> Material for the task

☆ ☆ ☆

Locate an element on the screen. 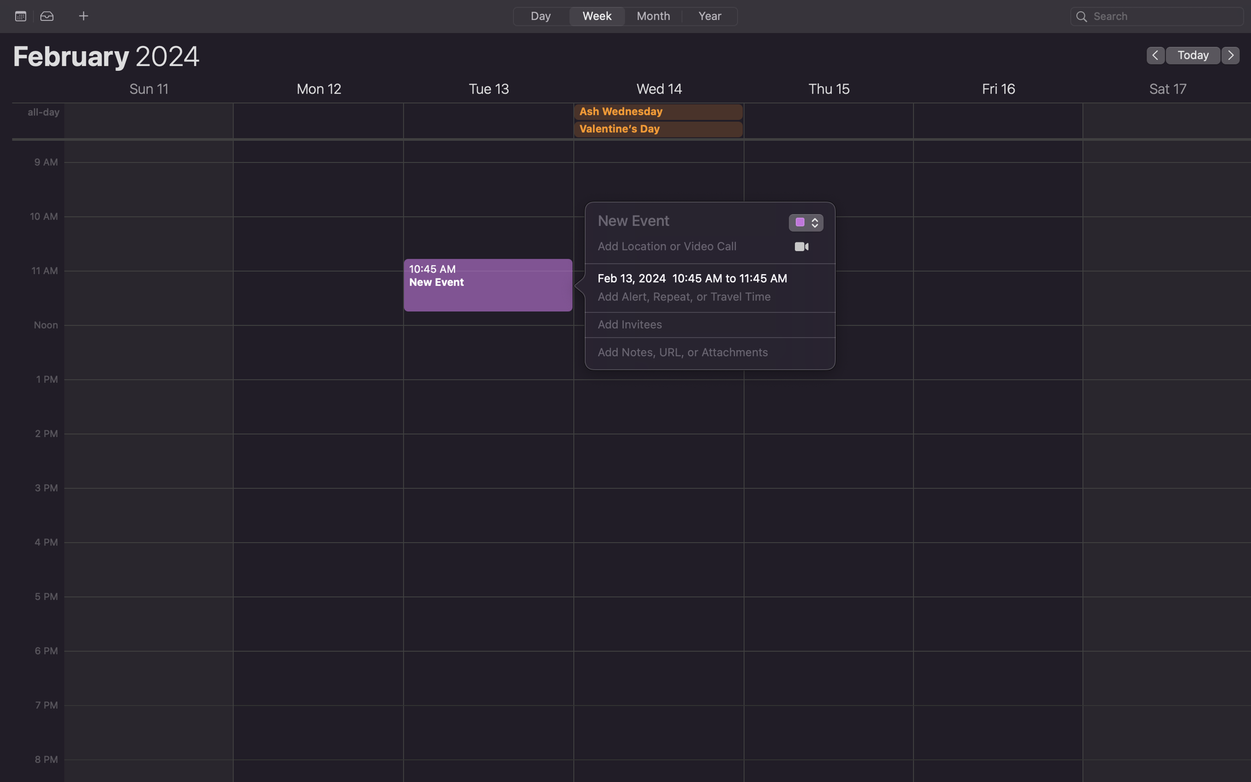 The height and width of the screenshot is (782, 1251). Add video call type to Facetime is located at coordinates (801, 247).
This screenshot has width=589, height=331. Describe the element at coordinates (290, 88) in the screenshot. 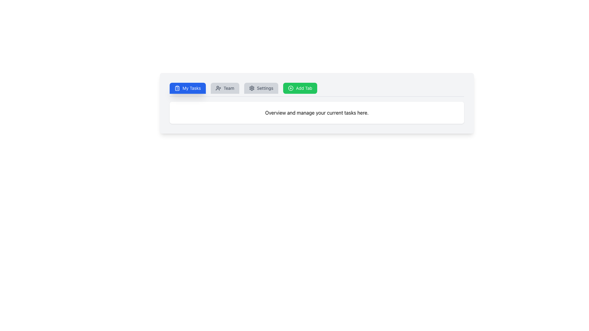

I see `the green-bordered circular SVG icon with a plus symbol inside, located within the 'Add Tab' button` at that location.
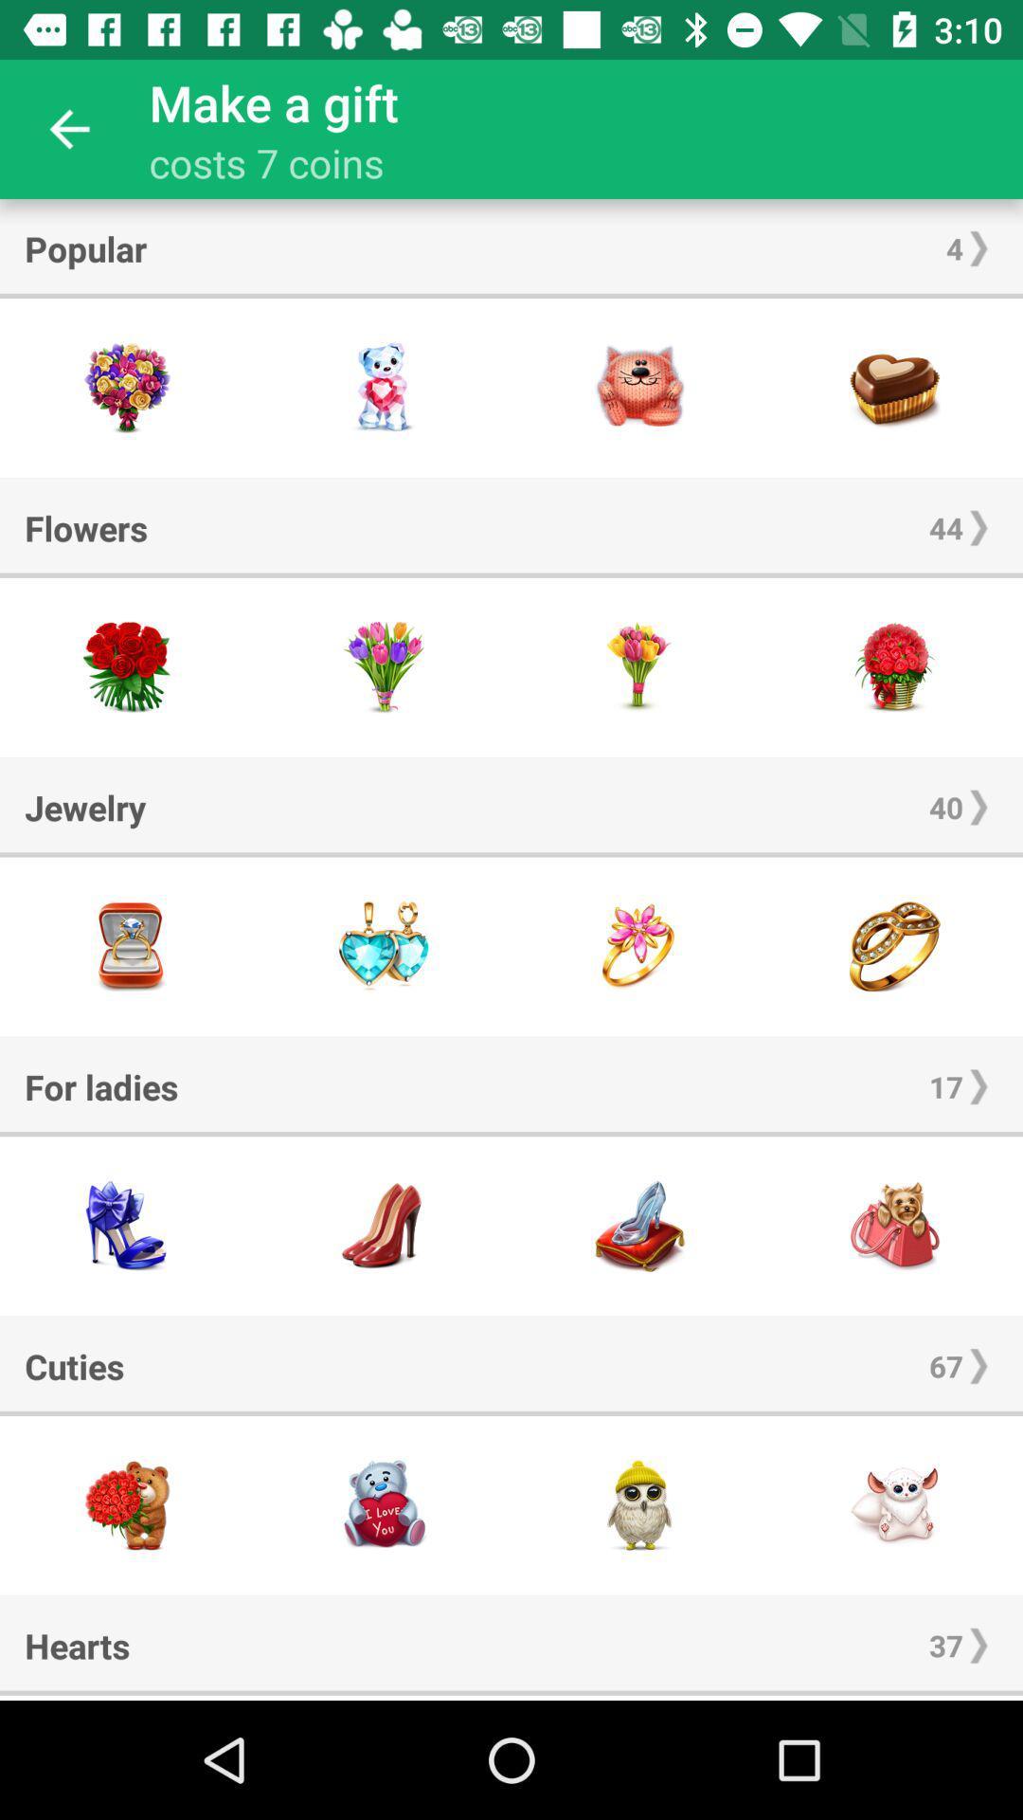 The height and width of the screenshot is (1820, 1023). What do you see at coordinates (101, 1086) in the screenshot?
I see `the for ladies` at bounding box center [101, 1086].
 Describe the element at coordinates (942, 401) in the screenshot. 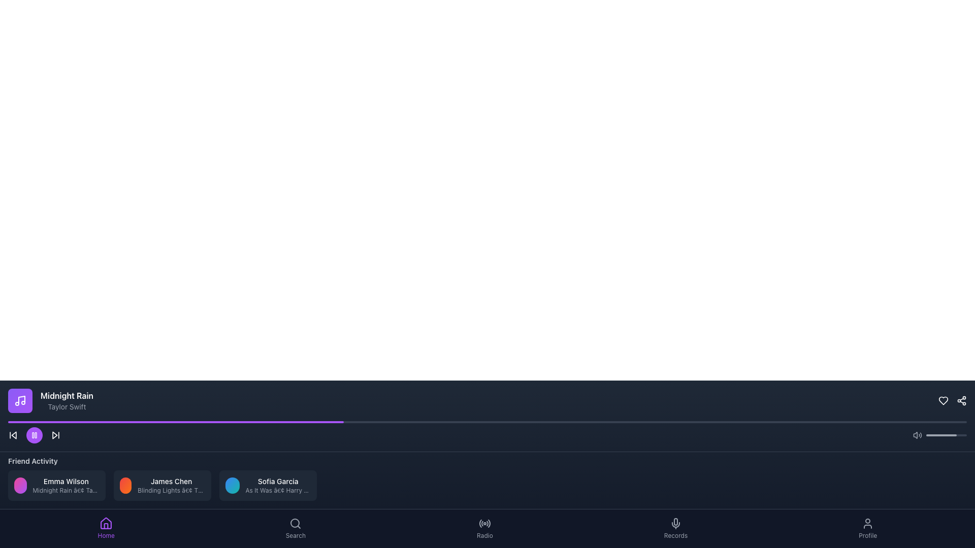

I see `the heart icon located in the top-right corner of the navigation bar to favorite the content` at that location.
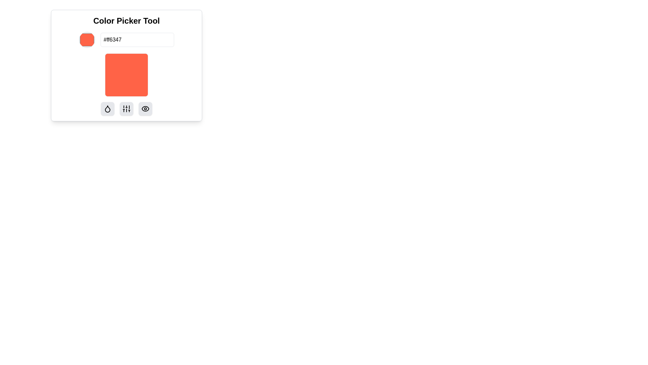  I want to click on the last icon button in the Color Picker Tool interface, so click(145, 108).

☆ ☆ ☆

> Objective
Could you rewrite the items from the line containing "This screenshot has" through the end of the items, replacing "Describe the element" with "Identify the element" and leaving everything else unchanged? Omit the pictures from your answer.

> Answer for this exercise
This screenshot has width=589, height=331. Identify the element at coordinates (290, 88) in the screenshot. 

I see `the green-bordered circular SVG icon with a plus symbol inside, located within the 'Add Tab' button` at that location.
 The height and width of the screenshot is (1820, 1023). What do you see at coordinates (101, 1086) in the screenshot?
I see `the for ladies` at bounding box center [101, 1086].
 Identify the element at coordinates (942, 401) in the screenshot. 

I see `the heart icon located in the top-right corner of the navigation bar to favorite the content` at that location.
  I want to click on the last icon button in the Color Picker Tool interface, so click(145, 108).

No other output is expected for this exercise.